First of all, the easiest way to modify the Buffer module is to change it to a cyclic buffer, thereby effectively reducing the number of times the Buffer moves data forward, or directly abandoning this Buffer implementation and re-implementing a high-performance Buffer.
Secondly, the current Log module is written in the stream form of C++. Although it is definitely higher in performance than using C++ directly with iostream, overloading the Log in the << symbolic form will still cause inconvenient format control and performance problems caused by function call chains. Both of these problems can be solved by implementing the Log in the form of printf.
Due to time reasons, SSXRver does not implement the memory management module, so it is almost impossible to write a general high-performance memory management module (it is better to go directly to jemalloc or tcmalloc). However, by analyzing the network library scenario, it is still a little chance to write a memory management module with higher performance in this scenario. If I have time, I will take a look at the implementation in nginx and learn it.
When I was querying the information, I came to a conclusion that in C++17, you can use std::string_view to replace const string&, which will improve some efficiency. Therefore, I tried to replace all the places where const string& in my project with std::string_view. However, when I finally used perf -top to view the changed load, I unexpectedly discovered that some functions actually increased after I used std::string_view to replace it. I was very puzzled why this situation occurred. Due to time reasons, I will not investigate the specific cause of this problem for the time being. I have the opportunity to check the underlying implementation to check the specific reason.
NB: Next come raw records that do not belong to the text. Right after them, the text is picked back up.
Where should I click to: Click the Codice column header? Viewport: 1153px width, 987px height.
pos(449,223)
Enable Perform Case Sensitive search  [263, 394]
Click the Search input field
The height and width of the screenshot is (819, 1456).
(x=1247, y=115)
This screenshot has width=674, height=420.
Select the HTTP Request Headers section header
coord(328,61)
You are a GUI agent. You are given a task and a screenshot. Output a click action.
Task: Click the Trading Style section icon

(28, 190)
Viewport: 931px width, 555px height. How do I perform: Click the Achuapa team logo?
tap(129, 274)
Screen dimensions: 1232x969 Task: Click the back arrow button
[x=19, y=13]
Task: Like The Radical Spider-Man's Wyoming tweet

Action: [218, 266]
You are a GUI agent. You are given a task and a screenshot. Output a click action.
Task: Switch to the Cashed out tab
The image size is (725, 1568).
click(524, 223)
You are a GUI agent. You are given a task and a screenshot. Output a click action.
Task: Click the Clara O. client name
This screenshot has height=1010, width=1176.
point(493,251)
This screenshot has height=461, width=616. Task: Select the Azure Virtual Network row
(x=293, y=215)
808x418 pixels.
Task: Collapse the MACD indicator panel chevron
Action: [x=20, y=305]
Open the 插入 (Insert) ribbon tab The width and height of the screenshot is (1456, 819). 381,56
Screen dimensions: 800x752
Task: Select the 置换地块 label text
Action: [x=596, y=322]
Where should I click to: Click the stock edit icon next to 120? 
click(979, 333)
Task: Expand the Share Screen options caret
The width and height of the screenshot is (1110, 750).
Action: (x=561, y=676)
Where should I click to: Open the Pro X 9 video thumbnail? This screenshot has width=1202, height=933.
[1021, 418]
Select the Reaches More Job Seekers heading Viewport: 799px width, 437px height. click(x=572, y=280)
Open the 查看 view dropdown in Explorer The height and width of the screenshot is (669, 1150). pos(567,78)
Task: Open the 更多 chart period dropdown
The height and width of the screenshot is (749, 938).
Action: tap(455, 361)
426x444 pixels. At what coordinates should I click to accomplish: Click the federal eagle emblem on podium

When implementing the http parsing module, I used a handwritten state machine that directly matches strings in the first version. Then I replaced it with the state machine implemented by Ragel. However, during recent tests, I found that the load of the http parsing function is very exaggerated, reaching 10%. Could it be that using Ragel has caused performance degradation? (If parsing the header will cause such a high system load, then it seems that HTTP/2.0 will still improve performance significantly) Unfortunately, when I handwritten the state machine before, I did not test the load of the corresponding parsing function. Now I can't get the data comparison between the two at once, and I have the opportunity to write a BenchMark test.
Ssxrver supports simple UDP transmission, but I personally think that a UDP framework without congestion control, traffic control, and packet loss retransmission functions can basically be said to be unable to be used normally. In the future, I have time to learn QUIC and KCP protocols. I will supplement UDP related knowledge. I believe that the more efficient and flexible UDP protocol will be more and more widely used in the future!
In fact, I actually think the best network framework at present should be that port multiplexing address multiplexing plus multiple threads (multi-process) binds the same address and port, and the kernel automatically performs accept load balancing. At the same time, blocks system calls through coroutine framework + hook. After using this framework, it can ensure high performance without using the main thread to distribute connections, and there is no need to fall into asynchronous callback hell.
In addition, if you can use the asynchronous IO mechanism io_uring added after Linux kernel 5.1, I believe that the performance of the server will be higher. However, I don’t know much about io_uring at present, and I don’t have the ability to design an asynchronous IO network library based on io_uring.